■ Permintaan
Kutip ulang seluruh petikan tentang tanah ahli waris Suku Kelu yang dipakai untuk membangun SD Inpres Wogo, tanpa mengubah satu kata pun.

■ Petikan bacaan
Penegasan ahli waris Suku Kelu dirangkum media ini, (3/6/2021) dalam wawancara lapangan usai menerima permintaan wawancara terbuka di Golewa Kabupaten Ngada.
Menurut Ibu Klara Baba, (3/6/2021) pada tahun 1977 dirinya adalah pelaku sejarah yang menerima kehadiran tamu dari BP3 Sekolah bersama Kepala Desa wilayah setempat mendatangi kediamannya dan meminta agar tanah miliknya yang saat itu sebagai kebun olahan pertaniannya, lalu diminta oleh pihak PB3 Sekolah agar diizinkan pakai untuk membangun Sekolah Dasar Inpres Wogo.
Atas permintaan pihak Desa dan BP3 Sekolah, urai Ibu Klara Baba, dirinya yang juga prihatin dengan anak-anak kampung yang harus menempuh jalanan jauh demi bisa bersekolah, maka disetujui lokasi kebunnya dipakai untuk membangun sekolah.

■ Data tercatat
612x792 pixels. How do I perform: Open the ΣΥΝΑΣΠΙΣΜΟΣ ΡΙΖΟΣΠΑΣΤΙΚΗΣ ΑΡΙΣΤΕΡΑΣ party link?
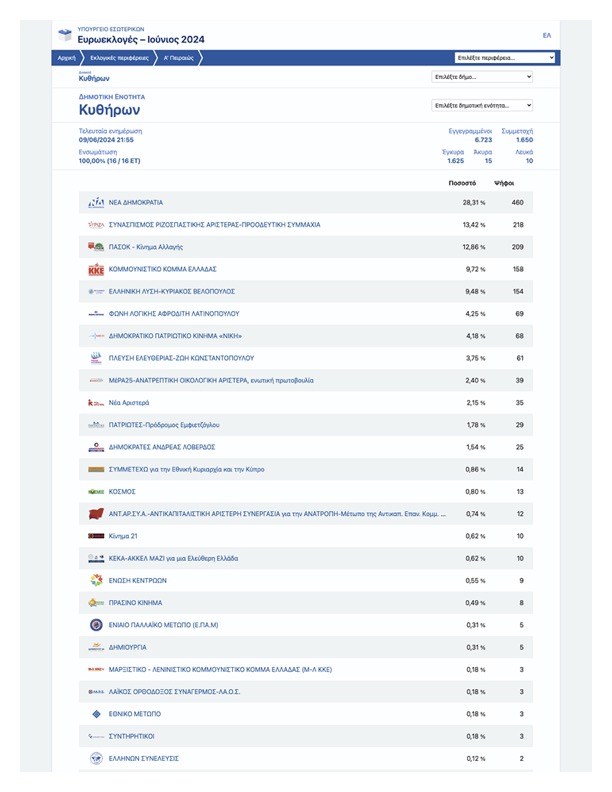214,225
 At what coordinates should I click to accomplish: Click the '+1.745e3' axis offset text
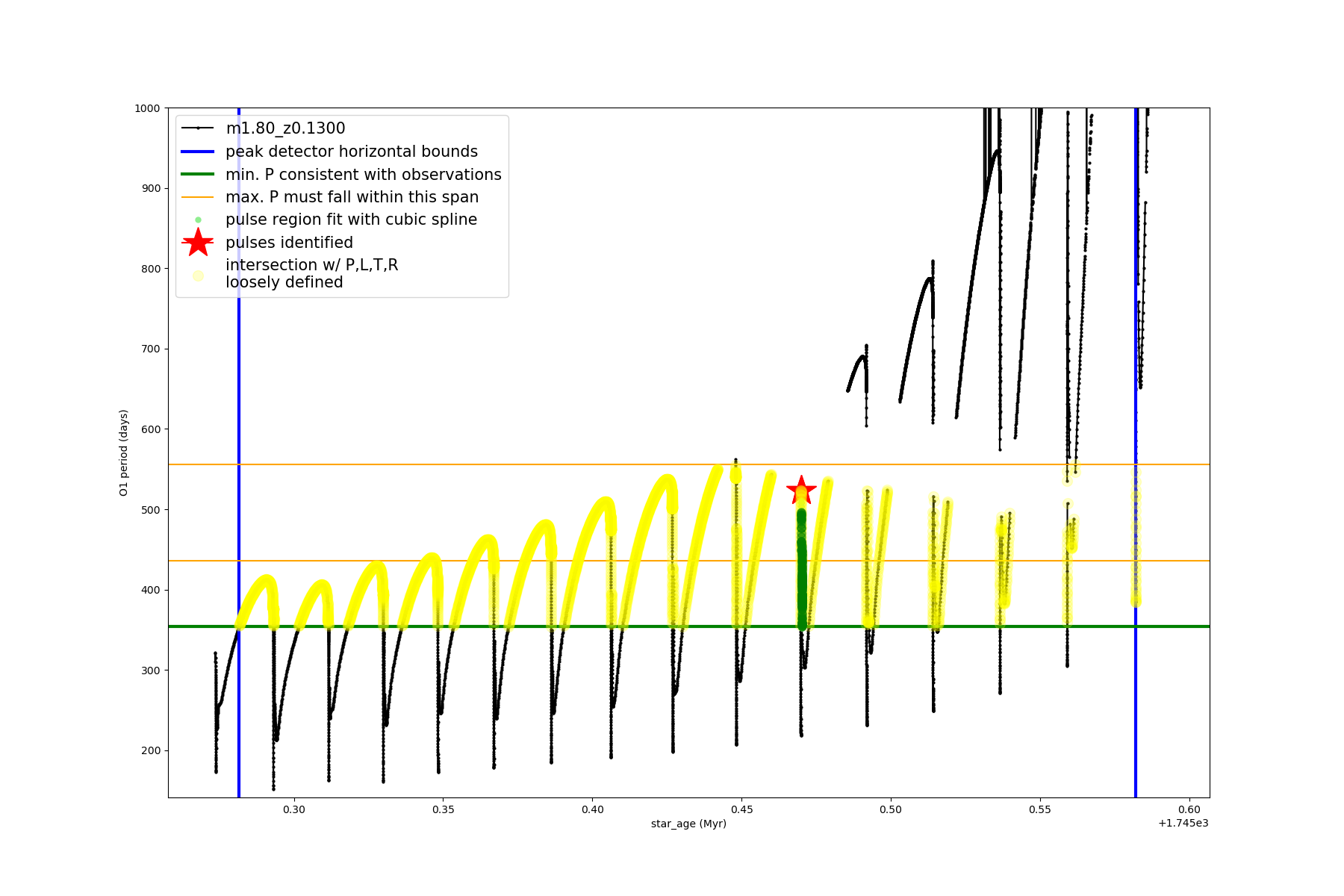click(x=1183, y=823)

■ Jawaban latihan
Penegasan ahli waris Suku Kelu dirangkum media ini, (3/6/2021) dalam wawancara lapangan usai menerima permintaan wawancara terbuka di Golewa Kabupaten Ngada.
Menurut Ibu Klara Baba, (3/6/2021) pada tahun 1977 dirinya adalah pelaku sejarah yang menerima kehadiran tamu dari BP3 Sekolah bersama Kepala Desa wilayah setempat mendatangi kediamannya dan meminta agar tanah miliknya yang saat itu sebagai kebun olahan pertaniannya, lalu diminta oleh pihak PB3 Sekolah agar diizinkan pakai untuk membangun Sekolah Dasar Inpres Wogo.
Atas permintaan pihak Desa dan BP3 Sekolah, urai Ibu Klara Baba, dirinya yang juga prihatin dengan anak-anak kampung yang harus menempuh jalanan jauh demi bisa bersekolah, maka disetujui lokasi kebunnya dipakai untuk membangun sekolah.